Marcia Slaven spoke about important land in central Temecula that she saved from becoming houses.
“I think maybe there’s a library there.”
That would be the Ronald H. Roberts Temecula Public Library, Temecula’s largest. As to her uncertainty about something most city residents know without a doubt, she’s been away from the area for 23 years.
Slaven was one of Temecula’s original civic activists when the city incorporated in 1989. Her early energy led to her appointment to the city’s planning commission in the mid-1990s. She had plenty of input on the city’s biggest commercial project, the Promenade Temecula mall.
After she had her way on the valuable land that’s now a landmark, Slaven said Temecula’s most loquacious city council member ever, Karel Lindemans, used to tell people: “Whatever Marcia wants, Marcia gets.”
Slaven left the area in 1999.
“I wanted to get out of Southern California,” she said. “Wanted to leave the traffic and road rage and all the stuff that was going on.”
Slaven, who said she was a road-rage victim on a Temecula freeway off-ramp, shifted to just south of Sandpoint, Idaho, another small town. Of course.
“I always wanted land and horses,” she said.
With a ranch, she got what she was looking for and, of course, got involved, being elected a Bonner County commissioner. Slaven said the big thing Idaho locals wanted was to not be like California. What better person to represent them than somebody who was most definitely done with California?
Or she was.
She’s 72 now and missed her family that never left California. So she’s relocated to Rainbow, the bucolic San Diego County community just a couple miles – and worlds away — from her former longtime home of Temecula.
Slaven moved there because she couldn’t afford Temecula anymore and the area is just too congested for her tastes.
“Temecula has grown as it was planned,” she said, noting that it’s the commercial hub of southwest Riverside County, just as the city’s early leaders envisioned.
“The sad part to me is that very little open space was preserved, thus it is densely populated in my view and as such no longer has the small-town feel.”
That’s something Temecula residents today say they cherish about the place: that it has that quaint vibe for which so many yearn. Yet, amid all the traffic and density of 2022 Temecula, Slaven said she’s just not feeling the rural flavor anymore.
She moved to Temecula in a different time: 1975 — when there were 220 in Old Town Temecula and another 1,200 in what was then called Rancho California, a developer’s label for the area mostly east of the 15 Freeway.

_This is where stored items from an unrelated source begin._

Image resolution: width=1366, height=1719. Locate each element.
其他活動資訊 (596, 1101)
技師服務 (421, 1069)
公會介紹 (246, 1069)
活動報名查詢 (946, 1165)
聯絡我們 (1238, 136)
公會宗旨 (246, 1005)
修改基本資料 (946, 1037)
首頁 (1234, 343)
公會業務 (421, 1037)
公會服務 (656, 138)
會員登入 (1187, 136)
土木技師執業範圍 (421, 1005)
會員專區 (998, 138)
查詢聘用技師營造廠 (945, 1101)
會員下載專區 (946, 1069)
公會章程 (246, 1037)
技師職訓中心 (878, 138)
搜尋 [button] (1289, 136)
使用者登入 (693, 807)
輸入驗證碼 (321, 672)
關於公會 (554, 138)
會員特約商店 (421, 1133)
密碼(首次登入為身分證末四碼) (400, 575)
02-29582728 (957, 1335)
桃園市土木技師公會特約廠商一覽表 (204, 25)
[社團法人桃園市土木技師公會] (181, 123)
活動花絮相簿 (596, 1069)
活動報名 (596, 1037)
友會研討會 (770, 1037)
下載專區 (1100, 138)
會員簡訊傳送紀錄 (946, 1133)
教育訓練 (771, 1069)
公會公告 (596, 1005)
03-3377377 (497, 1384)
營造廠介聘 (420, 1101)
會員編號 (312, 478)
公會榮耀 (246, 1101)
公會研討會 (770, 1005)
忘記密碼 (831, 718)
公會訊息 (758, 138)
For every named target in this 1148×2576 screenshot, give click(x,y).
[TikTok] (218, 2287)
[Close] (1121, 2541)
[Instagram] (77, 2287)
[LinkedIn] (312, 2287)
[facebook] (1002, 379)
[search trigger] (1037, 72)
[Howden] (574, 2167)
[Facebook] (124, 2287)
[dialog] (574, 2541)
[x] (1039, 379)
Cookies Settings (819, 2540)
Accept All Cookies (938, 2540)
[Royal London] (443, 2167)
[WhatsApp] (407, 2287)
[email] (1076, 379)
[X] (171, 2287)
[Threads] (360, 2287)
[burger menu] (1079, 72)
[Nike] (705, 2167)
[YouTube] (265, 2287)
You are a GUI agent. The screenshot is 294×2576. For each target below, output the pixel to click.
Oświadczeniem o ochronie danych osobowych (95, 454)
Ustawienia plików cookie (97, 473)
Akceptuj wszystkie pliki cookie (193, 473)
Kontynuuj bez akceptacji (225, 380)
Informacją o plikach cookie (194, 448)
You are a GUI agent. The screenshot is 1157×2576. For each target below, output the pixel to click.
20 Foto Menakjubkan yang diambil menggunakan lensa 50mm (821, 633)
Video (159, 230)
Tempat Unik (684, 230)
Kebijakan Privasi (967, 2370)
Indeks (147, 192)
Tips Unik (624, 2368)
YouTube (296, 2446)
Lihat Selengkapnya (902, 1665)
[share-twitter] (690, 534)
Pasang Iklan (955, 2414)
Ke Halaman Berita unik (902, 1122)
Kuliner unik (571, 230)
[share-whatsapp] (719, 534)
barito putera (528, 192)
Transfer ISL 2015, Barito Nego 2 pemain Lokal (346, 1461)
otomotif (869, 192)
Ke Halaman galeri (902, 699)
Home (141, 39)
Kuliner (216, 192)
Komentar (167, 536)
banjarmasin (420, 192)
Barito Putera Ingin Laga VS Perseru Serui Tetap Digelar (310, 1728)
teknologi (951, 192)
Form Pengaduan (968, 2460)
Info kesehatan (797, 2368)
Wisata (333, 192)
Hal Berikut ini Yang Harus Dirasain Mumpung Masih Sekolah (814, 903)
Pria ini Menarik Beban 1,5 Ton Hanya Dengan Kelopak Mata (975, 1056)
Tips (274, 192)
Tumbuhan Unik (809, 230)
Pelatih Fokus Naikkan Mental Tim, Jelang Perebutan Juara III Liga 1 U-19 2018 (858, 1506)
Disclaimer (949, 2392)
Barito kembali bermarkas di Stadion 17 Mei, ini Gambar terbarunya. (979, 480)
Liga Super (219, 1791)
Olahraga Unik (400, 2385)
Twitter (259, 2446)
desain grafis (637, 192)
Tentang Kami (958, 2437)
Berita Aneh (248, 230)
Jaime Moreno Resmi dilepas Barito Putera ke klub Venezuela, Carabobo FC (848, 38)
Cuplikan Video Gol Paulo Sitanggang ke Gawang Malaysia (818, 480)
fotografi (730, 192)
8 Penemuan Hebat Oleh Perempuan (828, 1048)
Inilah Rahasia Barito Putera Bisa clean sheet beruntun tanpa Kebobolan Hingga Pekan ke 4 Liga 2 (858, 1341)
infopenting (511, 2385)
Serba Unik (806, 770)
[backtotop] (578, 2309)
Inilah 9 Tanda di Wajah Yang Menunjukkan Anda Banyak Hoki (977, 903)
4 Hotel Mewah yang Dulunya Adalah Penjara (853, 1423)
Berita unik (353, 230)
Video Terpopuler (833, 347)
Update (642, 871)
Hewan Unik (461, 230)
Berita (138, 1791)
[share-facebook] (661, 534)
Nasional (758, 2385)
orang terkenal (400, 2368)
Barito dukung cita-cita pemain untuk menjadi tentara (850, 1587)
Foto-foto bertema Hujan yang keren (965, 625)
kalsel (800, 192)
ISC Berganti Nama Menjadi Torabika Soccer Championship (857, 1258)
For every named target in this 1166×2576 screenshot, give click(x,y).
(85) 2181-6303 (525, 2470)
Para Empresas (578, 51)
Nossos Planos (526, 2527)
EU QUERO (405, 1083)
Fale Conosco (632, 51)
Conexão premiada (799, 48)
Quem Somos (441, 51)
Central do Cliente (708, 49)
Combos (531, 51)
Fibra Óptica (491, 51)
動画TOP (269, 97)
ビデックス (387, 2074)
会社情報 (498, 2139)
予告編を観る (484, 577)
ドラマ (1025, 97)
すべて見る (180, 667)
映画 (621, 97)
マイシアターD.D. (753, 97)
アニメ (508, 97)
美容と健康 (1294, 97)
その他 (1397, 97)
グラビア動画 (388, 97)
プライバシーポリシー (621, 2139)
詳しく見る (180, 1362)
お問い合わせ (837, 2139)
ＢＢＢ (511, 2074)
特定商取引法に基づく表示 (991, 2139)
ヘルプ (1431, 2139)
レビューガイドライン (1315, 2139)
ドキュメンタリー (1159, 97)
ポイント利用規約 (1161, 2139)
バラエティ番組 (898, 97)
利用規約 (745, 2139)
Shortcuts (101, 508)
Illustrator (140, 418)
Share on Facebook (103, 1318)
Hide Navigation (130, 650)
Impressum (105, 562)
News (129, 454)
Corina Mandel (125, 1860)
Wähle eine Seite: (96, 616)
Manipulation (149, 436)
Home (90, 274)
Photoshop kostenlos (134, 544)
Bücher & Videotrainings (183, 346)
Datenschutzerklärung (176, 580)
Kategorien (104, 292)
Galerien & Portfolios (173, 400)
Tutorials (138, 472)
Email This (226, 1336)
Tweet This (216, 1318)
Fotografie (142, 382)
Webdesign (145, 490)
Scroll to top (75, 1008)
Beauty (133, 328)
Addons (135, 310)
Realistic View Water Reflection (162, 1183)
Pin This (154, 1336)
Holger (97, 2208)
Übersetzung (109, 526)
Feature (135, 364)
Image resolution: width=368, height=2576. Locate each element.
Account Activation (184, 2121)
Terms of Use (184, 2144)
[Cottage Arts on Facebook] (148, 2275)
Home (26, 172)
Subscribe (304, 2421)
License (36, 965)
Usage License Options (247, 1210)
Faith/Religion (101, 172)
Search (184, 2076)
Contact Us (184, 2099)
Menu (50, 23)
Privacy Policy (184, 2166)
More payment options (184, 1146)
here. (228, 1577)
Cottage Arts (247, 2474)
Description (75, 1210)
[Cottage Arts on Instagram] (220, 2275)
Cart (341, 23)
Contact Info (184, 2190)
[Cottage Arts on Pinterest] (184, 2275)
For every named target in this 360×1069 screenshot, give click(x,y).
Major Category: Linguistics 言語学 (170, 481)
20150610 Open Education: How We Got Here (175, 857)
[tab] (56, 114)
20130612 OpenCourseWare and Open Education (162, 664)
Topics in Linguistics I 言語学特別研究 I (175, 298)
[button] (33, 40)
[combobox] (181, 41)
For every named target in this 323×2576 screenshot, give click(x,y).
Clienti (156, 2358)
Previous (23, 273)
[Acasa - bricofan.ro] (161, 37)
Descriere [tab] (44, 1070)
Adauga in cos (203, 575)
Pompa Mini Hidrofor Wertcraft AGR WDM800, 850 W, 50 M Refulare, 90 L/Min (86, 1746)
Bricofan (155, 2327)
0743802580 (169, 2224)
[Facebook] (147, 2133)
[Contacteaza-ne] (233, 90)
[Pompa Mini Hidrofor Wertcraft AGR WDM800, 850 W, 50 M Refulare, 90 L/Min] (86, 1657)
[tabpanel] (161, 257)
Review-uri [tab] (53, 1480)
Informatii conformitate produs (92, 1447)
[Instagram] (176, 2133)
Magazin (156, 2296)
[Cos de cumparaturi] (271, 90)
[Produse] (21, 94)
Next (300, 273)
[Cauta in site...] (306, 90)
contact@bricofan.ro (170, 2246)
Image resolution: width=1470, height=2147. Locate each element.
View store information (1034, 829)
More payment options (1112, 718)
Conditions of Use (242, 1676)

She bought a 1,400-square-foot-home in the Lake Village community that still exists today in what is now urban Temecula. She paid $43,500. Yes, a long time ago. Today that home easily sells for 10 times that. And it probably goes without saying that there were no traffic lights in town when she arrived.
Slaven loved going to the old Rancho Market in what is now the shopping center at the northwest corner of Ynez and Rancho California roads. It was a noted meat and meet market, meaning she’d know pretty much everybody she saw in the store. For the big shopping, she’d have to go to Hemet.
“There have been so many changes,” she said, sitting in a coffee house while the ever-present traffic of today marches by.
It’s not all bad.
“There’s no snow here,” she said.
That’s one of the things about Temecula that can’t be changed.